Guide
Das Hagi Museum ist ein umfassendes Kulturzentrum in der Stadt Hagi, Präfektur Yamaguchi. Hagi blicbt auf eine reiche Geschichte als ehemalige Burgstadt des Choshu-Clans zurück und ist heute als eine Stadt bekannt, in der man sich wie in einer lebendigen Karte aus der Edo-Zeit fühlt. Das Museum bildet das Herzstück des Konzepts „Hagi – Die ganze Stadt als Museum“, das darauf abzielt, die historischen Ressourcen und die natürliche Umgebung der Region zu bewahren und zugänglich zu machen. Es befindet sich innerhalb eines geschützten Gebiets mit traditionellen Gebäudestrukturen und vermittelt auf vielfältige Weise die lokale Geschichte, Kultur und Natur.

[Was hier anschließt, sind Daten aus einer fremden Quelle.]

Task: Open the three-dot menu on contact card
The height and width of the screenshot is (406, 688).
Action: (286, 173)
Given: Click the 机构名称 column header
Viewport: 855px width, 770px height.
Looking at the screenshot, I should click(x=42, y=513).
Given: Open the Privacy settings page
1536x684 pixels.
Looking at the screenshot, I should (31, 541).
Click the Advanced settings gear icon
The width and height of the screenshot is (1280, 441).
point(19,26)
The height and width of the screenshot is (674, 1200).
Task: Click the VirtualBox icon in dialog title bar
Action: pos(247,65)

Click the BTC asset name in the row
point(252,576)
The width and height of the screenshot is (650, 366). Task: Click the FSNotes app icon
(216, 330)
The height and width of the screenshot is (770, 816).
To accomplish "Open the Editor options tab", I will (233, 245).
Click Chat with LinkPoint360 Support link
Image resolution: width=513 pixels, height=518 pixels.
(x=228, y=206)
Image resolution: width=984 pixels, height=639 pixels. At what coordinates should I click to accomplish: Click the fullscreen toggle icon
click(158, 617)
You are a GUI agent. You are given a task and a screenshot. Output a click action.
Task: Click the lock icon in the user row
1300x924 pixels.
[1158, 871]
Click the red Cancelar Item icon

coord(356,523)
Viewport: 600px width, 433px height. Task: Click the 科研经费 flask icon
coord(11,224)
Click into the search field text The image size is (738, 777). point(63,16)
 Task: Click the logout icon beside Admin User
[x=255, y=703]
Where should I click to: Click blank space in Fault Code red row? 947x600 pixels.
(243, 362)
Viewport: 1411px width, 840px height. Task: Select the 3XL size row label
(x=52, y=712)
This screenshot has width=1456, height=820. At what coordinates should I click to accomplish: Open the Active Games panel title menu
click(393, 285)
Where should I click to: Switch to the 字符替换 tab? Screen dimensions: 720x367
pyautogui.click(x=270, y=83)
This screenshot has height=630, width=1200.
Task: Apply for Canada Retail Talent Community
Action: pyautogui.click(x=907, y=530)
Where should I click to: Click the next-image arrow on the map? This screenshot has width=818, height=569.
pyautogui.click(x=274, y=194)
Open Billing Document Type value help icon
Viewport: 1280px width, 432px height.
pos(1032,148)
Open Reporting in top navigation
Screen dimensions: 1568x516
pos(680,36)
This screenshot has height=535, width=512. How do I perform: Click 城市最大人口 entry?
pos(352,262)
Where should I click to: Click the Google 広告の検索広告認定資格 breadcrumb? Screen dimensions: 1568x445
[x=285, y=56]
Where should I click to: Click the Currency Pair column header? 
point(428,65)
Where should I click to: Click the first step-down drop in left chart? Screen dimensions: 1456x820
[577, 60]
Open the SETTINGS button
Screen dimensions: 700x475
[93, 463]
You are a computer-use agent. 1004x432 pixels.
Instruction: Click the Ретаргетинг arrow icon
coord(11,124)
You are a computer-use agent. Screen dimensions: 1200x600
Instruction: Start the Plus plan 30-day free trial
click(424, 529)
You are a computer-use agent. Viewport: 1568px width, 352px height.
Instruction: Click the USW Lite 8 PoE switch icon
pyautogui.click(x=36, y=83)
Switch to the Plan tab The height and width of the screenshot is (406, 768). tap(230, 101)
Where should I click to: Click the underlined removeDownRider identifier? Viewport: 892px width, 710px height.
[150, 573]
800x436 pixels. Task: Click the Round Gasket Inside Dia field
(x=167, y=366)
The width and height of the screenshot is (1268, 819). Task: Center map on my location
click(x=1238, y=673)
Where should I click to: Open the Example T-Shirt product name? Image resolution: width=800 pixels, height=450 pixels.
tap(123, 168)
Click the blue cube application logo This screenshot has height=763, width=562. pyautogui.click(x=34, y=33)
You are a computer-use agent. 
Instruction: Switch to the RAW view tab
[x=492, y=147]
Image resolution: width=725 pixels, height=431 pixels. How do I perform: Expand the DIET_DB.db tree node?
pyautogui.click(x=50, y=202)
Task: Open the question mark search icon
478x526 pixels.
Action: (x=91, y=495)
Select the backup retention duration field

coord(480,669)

Die Wurzeln des Museums reichen bis auf ein 1946 gegründetes Naturkundemuseum zurück. Nach verschiedenen Umbenennungen, unter anderem als Hagi Science Museum, entwickelte sich die Einrichtung zur heutigen Form des Hagi Museum, das 2004 in seiner jetzigen Struktur etabliert wurde. Das Gebäude ist harmonisch in das traditionelle Stadtbild von Hagi integriert und dient als Symbol für die regionale Identität.
Die Besichtigung gliedert sich in die „Ausstellungszone“ (gebührenpflichtig) und die „Interaktionszone“ (kostenfrei). In der Ausstellungszone können Besucher tief in die Geschichte, Kultur, Industrie und Natur von Hagi eintauchen. Besonders hervorzuheben sind die Exponate über Schlüsselfiguren der Meiji-Restauration, wie Takasugi Shinsaku und Yoshida Shoin, sowie die Darstellungen zum Choshu-Clan und zur Burg Hagi – ein absolutes Muss für Geschichtsinteressierte. Ein besonderes Highlight ist die „Hagi-Gaku All-in-one Box“, eine interaktive Station, an der man Materialien hautnah erleben kann. Die Außenbereiche und die Nebengebäude bieten zudem eine entspannte Atmosphäre, um die lokale Lebensweise zu spüren.
Ein Besuch während der Tagesstunden ist ideal. Da die Exponate sehr vielfältig sind, empfehlen wir eine Verweildauer von mindestens einer Stunde, um die Details in Ruhe auf sich wirken zu lassen. Gelegentlich gibt es spezielle Programme, wie etwa die öffentliche Präsentation von astronomischen Instrumenten an bestimmten Tagen. Da sich Ausstellungen und Events saisonal ändern können, empfiehlt sich ein Blick auf die offizielle Website vor Ihrem Besuch.
Neben dem reinen Lernen über die Geschichte bietet das Museum auch interaktive Elemente. In der „Living Things Discovery Gallery“ können Besucher beispielsweise mehr über die marine Biologie und die lokale Natur erfahren. Der Besuch ermöglicht es zudem, die geistige Welt der Persönlichkeiten nachzuvollziehen, die maßgeblich zur Modernisierung Japans beigetragen haben.
Das Museum liegt in einem geschützten historischen Stadtviertel, wodurch schon der Spaziergang durch die Straßen zu einem musealen Erlebnis wird. Auf dem Gelände befindet sich eine rekonstruierte Wachturm-Struktur (Sumiyagura) der Burg Hagi, die das Flair der alten Burgstadt perfekt einfängt. In der Umgebung laden auch historische Villen und Restaurants mit regionalen Spezialitäten dazu ein, die Kultur mit allen Sinnen zu genießen.
Um die wertvollen Exponate zu schützen, bitten wir um Beachtung der Museumsetikette. In einigen Bereichen kann es erforderlich sein, die Schuhe gegen Hausschuhe zu tauschen. Wir empfehlen bequemes Schuhwerk für den Rundgang. Bitte halten Sie stets einen angemessenen Abstand zu den Exponaten ein und respektieren Sie die geltenden Regeln des Hauses.